- Developer: Square
- Publisher: Square
- Director: Keizo Kokubo
- Producer: Koji Yamashita
- Composer: Junya Nakano
- Platform: PlayStation
- Release: JP: November 12, 1998;
- Genre: Adventure
- Mode: Single-player

= Another Mind (video game) =

1998 video game

Another Mind (アナザー・マインド, Anazā Maindo) is an adventure game created by Square for the PlayStation and released on November 12, 1998, in Japan. The game is presented as live-action full-motion video sequences.

==Gameplay==

The Dialogue System

Another Mind is primarily shown through a series of still photographs with text overlays advancing the story. The characters are represented by photographs of real actors, which are displayed whenever that character is speaking. Rarely a cutscene is used, featuring a movie of the actors interacting; the game uses the actors' real voices during these scenes, a rarity for the time. The player represents "another mind" residing in the head of the main protagonist, and can only control the game through speaking to the girl. The player does this by constructing their own sentences out of context-sensitive parts of speech provided by the game, rather than selecting from pre-made options.

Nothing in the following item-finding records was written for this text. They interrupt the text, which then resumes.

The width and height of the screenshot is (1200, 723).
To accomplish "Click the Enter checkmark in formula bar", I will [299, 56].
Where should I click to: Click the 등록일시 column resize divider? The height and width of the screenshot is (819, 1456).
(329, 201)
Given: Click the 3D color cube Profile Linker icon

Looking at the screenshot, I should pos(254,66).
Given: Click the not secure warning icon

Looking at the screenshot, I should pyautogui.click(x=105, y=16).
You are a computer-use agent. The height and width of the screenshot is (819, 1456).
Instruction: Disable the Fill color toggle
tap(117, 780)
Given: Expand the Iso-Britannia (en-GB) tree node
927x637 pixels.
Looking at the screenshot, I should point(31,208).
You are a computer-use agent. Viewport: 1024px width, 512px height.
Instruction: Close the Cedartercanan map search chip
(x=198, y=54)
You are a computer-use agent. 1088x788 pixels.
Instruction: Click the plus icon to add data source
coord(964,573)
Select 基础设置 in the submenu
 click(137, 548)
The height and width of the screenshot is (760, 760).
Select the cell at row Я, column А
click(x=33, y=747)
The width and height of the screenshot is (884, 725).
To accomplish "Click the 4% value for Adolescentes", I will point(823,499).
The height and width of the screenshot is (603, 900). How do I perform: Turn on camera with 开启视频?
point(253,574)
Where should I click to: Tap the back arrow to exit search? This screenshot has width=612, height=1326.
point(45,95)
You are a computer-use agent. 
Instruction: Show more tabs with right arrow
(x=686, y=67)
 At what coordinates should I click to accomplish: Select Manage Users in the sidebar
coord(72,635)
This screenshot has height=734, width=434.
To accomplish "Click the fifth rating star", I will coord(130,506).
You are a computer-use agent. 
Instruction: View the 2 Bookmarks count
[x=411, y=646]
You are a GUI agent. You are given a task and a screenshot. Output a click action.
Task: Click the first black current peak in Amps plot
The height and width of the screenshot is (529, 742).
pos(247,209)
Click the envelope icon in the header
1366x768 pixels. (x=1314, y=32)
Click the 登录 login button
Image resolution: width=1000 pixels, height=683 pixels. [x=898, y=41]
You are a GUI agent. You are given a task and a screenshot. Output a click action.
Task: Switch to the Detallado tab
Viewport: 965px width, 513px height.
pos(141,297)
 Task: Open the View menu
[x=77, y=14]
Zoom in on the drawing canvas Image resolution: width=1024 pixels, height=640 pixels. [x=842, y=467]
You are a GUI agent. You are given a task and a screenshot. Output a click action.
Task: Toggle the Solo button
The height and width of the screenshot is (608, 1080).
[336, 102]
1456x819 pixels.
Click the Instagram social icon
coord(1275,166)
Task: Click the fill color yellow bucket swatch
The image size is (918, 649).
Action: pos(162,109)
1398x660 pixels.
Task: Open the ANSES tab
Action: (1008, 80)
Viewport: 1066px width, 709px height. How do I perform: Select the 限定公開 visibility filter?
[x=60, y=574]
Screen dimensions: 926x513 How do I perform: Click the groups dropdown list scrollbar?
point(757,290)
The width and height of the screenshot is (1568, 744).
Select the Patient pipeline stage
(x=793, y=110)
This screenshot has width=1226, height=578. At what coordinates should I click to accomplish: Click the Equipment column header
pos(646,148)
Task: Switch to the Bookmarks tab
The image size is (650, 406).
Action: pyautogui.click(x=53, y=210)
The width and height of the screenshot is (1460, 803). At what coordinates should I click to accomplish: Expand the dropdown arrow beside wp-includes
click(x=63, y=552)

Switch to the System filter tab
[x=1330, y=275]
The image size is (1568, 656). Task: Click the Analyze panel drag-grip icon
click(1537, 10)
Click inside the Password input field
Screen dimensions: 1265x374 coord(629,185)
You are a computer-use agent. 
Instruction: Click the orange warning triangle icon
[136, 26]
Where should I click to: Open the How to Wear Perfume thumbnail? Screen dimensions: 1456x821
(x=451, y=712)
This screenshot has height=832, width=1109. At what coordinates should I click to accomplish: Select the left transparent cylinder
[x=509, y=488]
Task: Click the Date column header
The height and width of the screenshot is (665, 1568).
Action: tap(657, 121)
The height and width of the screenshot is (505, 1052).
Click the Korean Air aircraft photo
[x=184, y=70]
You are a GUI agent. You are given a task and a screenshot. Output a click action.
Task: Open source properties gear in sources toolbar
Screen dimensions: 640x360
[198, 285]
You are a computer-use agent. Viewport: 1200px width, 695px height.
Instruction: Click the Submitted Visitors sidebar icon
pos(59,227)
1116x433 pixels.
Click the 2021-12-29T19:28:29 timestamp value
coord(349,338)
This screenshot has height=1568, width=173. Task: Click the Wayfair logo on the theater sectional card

The game is divided into ten chapters, each taking several hours to complete. There are multiple endings to the game, the majority of which are early, "bad" ends. There are two main endings to the game, as well as a third that can only be reached by playing through the game for a second time. During the game, the actions of the main character as guided by the player changes the course of the story and the relationships between her and the other characters.

==Plot==
A 16-year-old girl named Hitomi Hayama is involved in a car accident and admitted to a hospital. Upon waking, she realizes that another mind has taken residence in her head. The player takes on the role of this separate consciousness. The pair are then put into the middle of a mystery that begins at the hospital, which includes a murder, several suicide attempts, and a bombing attempt. Hitomi frequently communicates back with the player, and the player must convince her to perform actions rather than commanding.

==Characters==
The characters of the game include Hitomi Hayama (葉山 瞳) (played by Megumi Matsushita), a 16-year-old high school girl and the game's main character; her classmates Mariko Takagi (高木 真理子), Toshiki Kaneda (金田 俊樹), and Masato Kitagawa (北川 正人); and her teachers Ryouji Higuchi (樋口 良治) and Hitoshi Yamagata (山形 均). Other characters include Kaoru Murai (村井 薫), the nurse that took care of Hitomi while she was in the hospital; Teruo Myouen (明円 輝夫), a freelance reporter that is investigating an unsolved case at Wakaba High School; Natsuko Mukai (向井 夏子), Hitomi's psychotherapist; and Nanako Hiura (火浦 菜々子), a mysterious student from another school.

==Development==
During the late 1990s, Square launched an initiative to foster talent within the company; small teams of younger developers would work with a smaller budget to create experimental titles for the PlayStation; one of these titles was Another Mind. Keizo Kokubo was the games director, having previously been the main programmer for Chrono Trigger and Romancing SaGa. The original idea for the game centered around the question of how to create a relationship between the player and the games protagonist. Kokubo worried that the game would not be given the go ahead, as at any given time there are many projects being experimented with. Executive Producer Hironobu Sakaguchi did not know whether to approve the proposal or not, and was reluctant to read it, but he was caught by the proposal for a "game drama" instead of a TV drama. The game features live actors, and the cast featured Kato Ito, Toshio Kakei, Tosei Kochi, and Shinji Yamashita. The amount of screen time in the game is relatively small as the acting is only shown for important plot points, but when it appears it takes the form of a full screen movie. Filming took three weeks to complete, with a schedule running from 7am to 10pm. Kokubo stated that the themes he wanted to explore in this "film" were ego and death. Originally, there was to be an episode between Chapters five and six called "Flash Highway", where the character Hitomi, who was driving with Mariko, predicts that an accident will occur on the highway. The player was then supposed to discover how to avoid or prevent the accident. However, there were many difficulties getting permission to film on the highway, so the episode was not included.

==Soundtrack==
The soundtrack to the game, composed by Junya Nakano, was released as a separate album by DigiCube on November 21, 1998. The album, titled Another Mind Original Soundtrack, contains 24 tracks and spans a duration of 1:14:38. The soundtrack was composed using only the PlayStation's on-board synthesizer, and the tracks vary greatly in mood and pace.

==Reception==
Chris Winkler of RPGFan, in his review of the game, termed the game as "bizarre". While praising the "stellar" music by Junya Nakano, he found that several of the game's idiosyncrasies made it difficult to get into. He called out the slow-moving text, the occasionally incomprehensible though "interesting" story, and the shallow attempts at humor as particular problems with the game, and recommended tracking down the game only for players "looking for a rather unique and very Japanese gaming experience".